Under the hood, Safari runs on less than a third of the RAM used by Chrome. This makes for a fast and fluid experience on the web. During the times I employ more than one browser to accomplish tasks, Safari usually gets the heavy lifting. For example- if I need to view a web seminar, take an interactive class, or just use a web application. Safari can handle all these while utilizing the least amount of system resources.

Firefox

Let's call Mozilla Firefox "number 2". For years it has been my main browser in PC land and has come close to replacing Safari on many occasions. Most of the plugins I use were first released on this platform so I've been comfortable with it for a while now.
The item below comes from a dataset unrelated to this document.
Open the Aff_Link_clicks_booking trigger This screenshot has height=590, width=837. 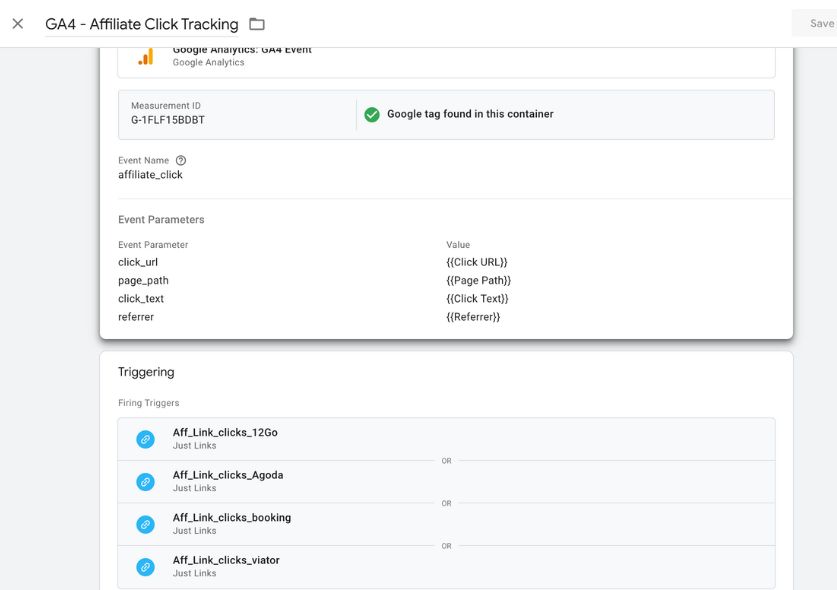click(x=232, y=518)
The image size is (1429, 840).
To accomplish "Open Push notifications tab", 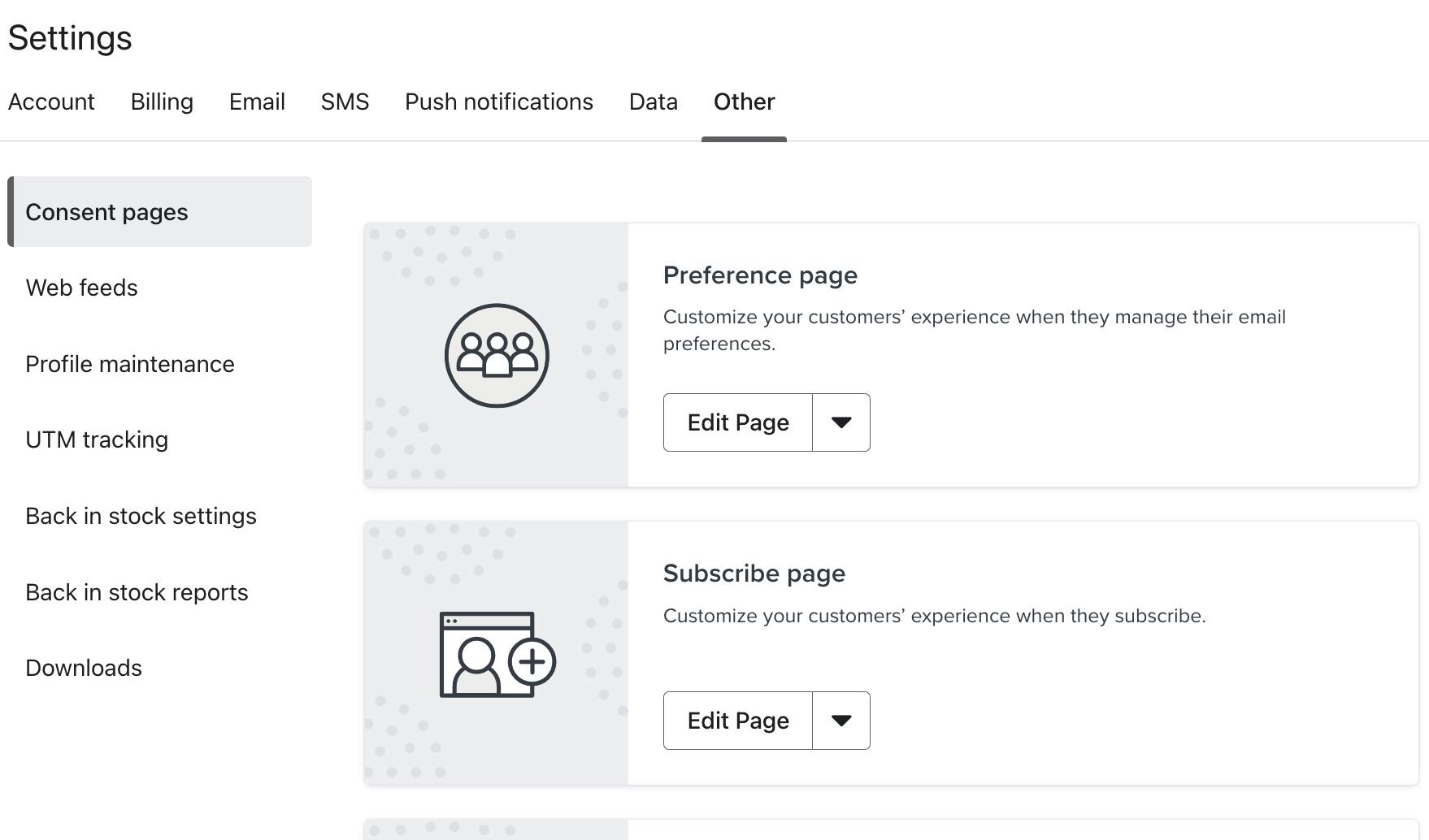I will [499, 102].
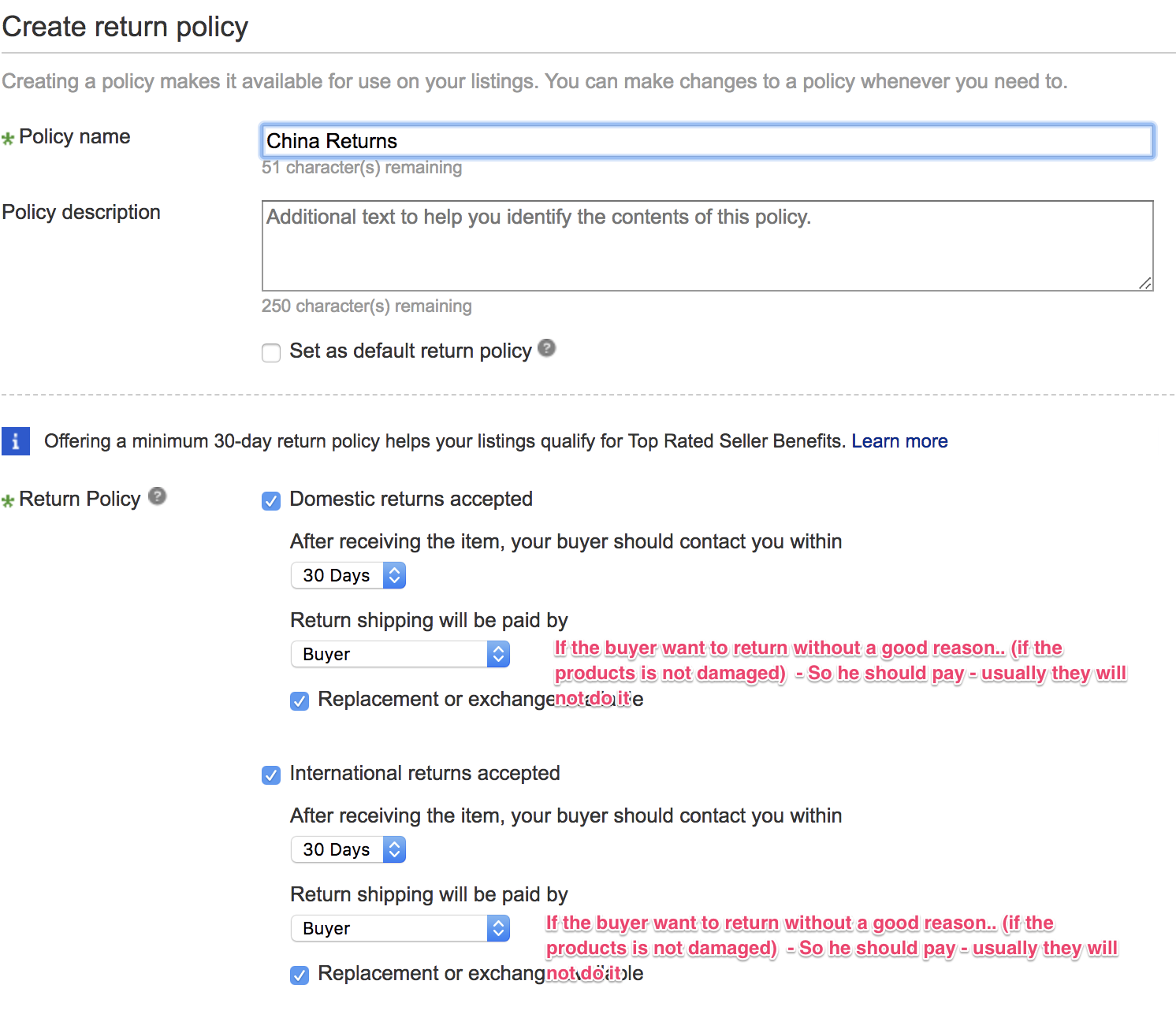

When Safari is busy with a heavy task, Firefox gets the passed the responsibility of browsing.

An added bonus of Firefox is Firebug - an invaluable tool for developers. This add-on allows you to inspect HTML elements, view network resources, and even write and compile your own code. And it can happen in a detached window so you don't need to sacrifice any browser space.

Chrome

Ah - so here we are, with arguably the most popular browser on the inter-webs. I never hopped onto the Chrome bandwagon with everyone else. Instead, I've always found Google's browser to be nothing but bloated. Anything more than a couple of tabs seems to hog all my Mac's resources. Between the market of "apps", extensions, and obnoxious use of Adobe Flash, it's no wonder Google decided to built an entire OS out of it.

So why do I use Chrome if I dislike it so much? Because of the accurate, built-in developer tools. What I normally do is use Chrome to compile locally hosted files. This way I get to use it's magical debugging abilities without letting it loose on the web.

Wrap-up

It should go without saying at this point, but I'll say it anyway. You should use what works for you and be happy with that. I've managed to make use out of all three browsers while most folks install Chrome and go about their day. To me, each browser has their own unique attributes. But that new, Microsoft Edge though...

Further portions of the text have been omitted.